# The Anti-Western Narrative



## Edward Campbell (22 Nov 2014)

I don't know how many people remember 1421: The Year China Discovered The World. It is a good, albeit mostly implausible, read ... Zheng He was a real Chinese admiral and he did lead a great fleet into, at least, the Indian Ocean. How much farther he _*might*_ have gone and what else he _*might*_ have done is a matter of conjecture. But the Chinese government was, quietly, nearly invisibly, behind (supportive) of Gavin Menzie's tale. An _Anti-Western Narrative_ suits China.

Now we see something similar coming out of Turkey, promoted by none other than Turkish President Recep Tayyip Erdogan who claims that Muslims (Turks?) arrived in the Caribbean in the 12th century. This is also part of an _Anti-Western Narrative_ that aims to give non-Western peoples some pride in mythical _"accomplishments"_ that, if they were true, would weaken the existing _Western Narrative_. Sometimes the notions behind the _Anti-Western Narrative_ are promoted by guilt ridden Westerners ~ consider the "Black Cleopatra" idea, for example.


----------



## a_majoor (22 Nov 2014)

In addition to explicitly "anti-western" narratives designed to undermin us and our self confidence (especially the crowd steeped in "moral relativism"), we should also look at "Their" narratives as well.

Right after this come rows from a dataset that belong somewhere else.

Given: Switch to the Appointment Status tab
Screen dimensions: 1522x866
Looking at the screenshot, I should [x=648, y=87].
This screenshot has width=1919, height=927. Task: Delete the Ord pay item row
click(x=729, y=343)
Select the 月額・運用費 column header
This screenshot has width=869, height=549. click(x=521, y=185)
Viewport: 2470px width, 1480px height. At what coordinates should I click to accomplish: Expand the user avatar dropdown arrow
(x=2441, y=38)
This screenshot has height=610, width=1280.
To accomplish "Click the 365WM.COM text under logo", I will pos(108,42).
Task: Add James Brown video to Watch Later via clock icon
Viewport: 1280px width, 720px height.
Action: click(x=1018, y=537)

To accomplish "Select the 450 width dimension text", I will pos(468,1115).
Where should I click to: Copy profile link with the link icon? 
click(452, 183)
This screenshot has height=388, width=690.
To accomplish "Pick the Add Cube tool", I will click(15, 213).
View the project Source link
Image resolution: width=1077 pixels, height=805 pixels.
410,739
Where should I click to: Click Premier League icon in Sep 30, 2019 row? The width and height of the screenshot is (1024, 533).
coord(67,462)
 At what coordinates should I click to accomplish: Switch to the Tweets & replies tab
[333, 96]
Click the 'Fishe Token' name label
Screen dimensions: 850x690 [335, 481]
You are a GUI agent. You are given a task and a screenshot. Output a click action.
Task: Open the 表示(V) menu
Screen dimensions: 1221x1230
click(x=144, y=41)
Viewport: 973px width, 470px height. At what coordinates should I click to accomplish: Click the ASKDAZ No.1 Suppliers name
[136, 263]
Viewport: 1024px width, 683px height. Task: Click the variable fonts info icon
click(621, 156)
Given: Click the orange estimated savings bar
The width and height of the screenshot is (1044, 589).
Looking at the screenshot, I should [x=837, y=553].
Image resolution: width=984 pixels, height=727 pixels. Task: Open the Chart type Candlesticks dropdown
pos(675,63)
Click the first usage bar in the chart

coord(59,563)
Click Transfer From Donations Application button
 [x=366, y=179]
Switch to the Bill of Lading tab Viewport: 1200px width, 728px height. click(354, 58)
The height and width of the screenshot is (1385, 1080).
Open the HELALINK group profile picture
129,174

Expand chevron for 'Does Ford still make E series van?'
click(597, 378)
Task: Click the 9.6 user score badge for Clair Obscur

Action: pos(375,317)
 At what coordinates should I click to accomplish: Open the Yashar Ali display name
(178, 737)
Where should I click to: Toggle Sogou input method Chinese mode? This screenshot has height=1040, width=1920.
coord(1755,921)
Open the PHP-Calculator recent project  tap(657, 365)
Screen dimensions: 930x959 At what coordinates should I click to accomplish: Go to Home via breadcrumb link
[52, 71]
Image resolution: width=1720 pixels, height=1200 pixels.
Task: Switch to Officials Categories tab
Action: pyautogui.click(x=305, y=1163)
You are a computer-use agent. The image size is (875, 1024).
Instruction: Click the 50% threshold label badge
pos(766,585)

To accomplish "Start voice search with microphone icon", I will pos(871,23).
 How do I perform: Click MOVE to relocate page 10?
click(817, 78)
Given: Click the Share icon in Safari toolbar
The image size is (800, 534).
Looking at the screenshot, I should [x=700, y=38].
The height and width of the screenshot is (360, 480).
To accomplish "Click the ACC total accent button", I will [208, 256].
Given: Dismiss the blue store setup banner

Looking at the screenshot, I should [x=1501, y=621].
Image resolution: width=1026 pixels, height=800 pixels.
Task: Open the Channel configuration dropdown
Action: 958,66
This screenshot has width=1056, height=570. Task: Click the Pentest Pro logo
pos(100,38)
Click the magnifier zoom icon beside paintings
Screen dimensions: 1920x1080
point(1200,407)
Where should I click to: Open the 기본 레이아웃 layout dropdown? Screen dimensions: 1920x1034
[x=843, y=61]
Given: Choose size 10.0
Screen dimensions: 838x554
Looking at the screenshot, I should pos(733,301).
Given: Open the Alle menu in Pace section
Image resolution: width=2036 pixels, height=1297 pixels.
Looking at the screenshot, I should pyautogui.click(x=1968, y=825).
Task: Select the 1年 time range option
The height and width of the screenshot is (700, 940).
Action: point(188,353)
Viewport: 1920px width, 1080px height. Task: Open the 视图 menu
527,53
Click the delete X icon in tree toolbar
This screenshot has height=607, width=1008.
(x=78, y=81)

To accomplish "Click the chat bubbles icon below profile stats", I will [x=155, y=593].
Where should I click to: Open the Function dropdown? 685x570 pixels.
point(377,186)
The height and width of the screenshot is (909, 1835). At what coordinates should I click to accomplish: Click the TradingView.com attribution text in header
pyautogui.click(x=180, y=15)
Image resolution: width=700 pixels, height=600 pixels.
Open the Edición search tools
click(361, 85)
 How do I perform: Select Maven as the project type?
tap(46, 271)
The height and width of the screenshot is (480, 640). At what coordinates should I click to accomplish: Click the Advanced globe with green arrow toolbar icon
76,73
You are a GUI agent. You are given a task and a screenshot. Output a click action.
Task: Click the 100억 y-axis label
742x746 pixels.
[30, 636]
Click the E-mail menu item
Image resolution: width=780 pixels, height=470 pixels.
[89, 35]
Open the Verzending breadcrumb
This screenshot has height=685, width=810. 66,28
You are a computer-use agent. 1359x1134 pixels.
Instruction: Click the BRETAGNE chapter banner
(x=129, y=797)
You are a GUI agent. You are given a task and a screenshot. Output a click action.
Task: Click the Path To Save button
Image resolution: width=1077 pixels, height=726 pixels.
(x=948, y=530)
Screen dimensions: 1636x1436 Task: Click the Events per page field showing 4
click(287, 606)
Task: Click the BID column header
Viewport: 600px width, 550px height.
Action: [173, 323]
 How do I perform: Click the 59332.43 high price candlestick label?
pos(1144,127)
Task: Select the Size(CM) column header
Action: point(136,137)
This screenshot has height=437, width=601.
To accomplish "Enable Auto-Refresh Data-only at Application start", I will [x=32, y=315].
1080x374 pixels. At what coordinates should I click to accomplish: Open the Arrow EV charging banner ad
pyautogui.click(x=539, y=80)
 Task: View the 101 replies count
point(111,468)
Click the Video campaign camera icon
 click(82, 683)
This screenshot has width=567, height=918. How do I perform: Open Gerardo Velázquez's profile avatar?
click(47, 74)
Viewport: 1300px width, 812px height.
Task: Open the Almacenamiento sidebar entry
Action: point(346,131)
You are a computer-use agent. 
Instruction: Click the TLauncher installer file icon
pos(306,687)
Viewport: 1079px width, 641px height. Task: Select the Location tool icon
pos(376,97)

For Russia, I have been led to one Vladimir Solovyov, who's thoughts are sometimes reflected in speeches and pronouncements of Vladimir Putin. Trying to understand Solovyov is a bit mind bending, but may provide some insights into what they are thinking and why they see the world the way they do.


----------



## Brad Sallows (23 Nov 2014)

They are welcome to their sense of accomplishment, imaginary or otherwise.  I wonder if they also feel a sense of personal accomplishment when one of their nationals does well in an Olympic event.

The "western narrative" is deep, broad, and sustained, not a one-shot wonder.


----------



## jollyjacktar (23 Nov 2014)

E.R. Campbell said:
			
		

> Now we see something similar coming out of Turkey, promoted by none other than Turkish President Recep Tayyip Erdogan who claims that Muslims (Turks?) arrived in the Caribbean in the 12th century.



Of course they did.  How else can you explain the "Turks and Caicos".


----------



## daftandbarmy (24 Nov 2014)

I know he's been discredited by some,  but Victor Davis Hansen seems to think that the West has nothing to worry about:

Hanson is perhaps best known for his 2001 book, Carnage and Culture, published in some nations (e.g. Australia) as Why the West Has Won, in which he argued that the military dominance of Western Civilization, beginning with the ancient Greeks, is the result of certain fundamental aspects of Western culture, such as consensual government and individualism. Hanson rejects racial explanations for this military preeminence, and disagrees as well with environmental or geographical explanations such as put forth by Jared Diamond in Guns, Germs and Steel.[7]

According to Hanson, Western values such as political freedom, capitalism, individualism, democracy, scientific inquiry, rationalism, and open debate form an especially lethal combination when applied to warfare. Non-Western societies can win the occasional victory when warring against a society with these Western values, writes Hanson, but the "Western way of war" will prevail in the long run. Hanson emphasizes that Western warfare is not necessarily more (or less) moral than war as practiced by other cultures; his argument is simply that the "Western way of war" is unequalled in its devastation and decisiveness.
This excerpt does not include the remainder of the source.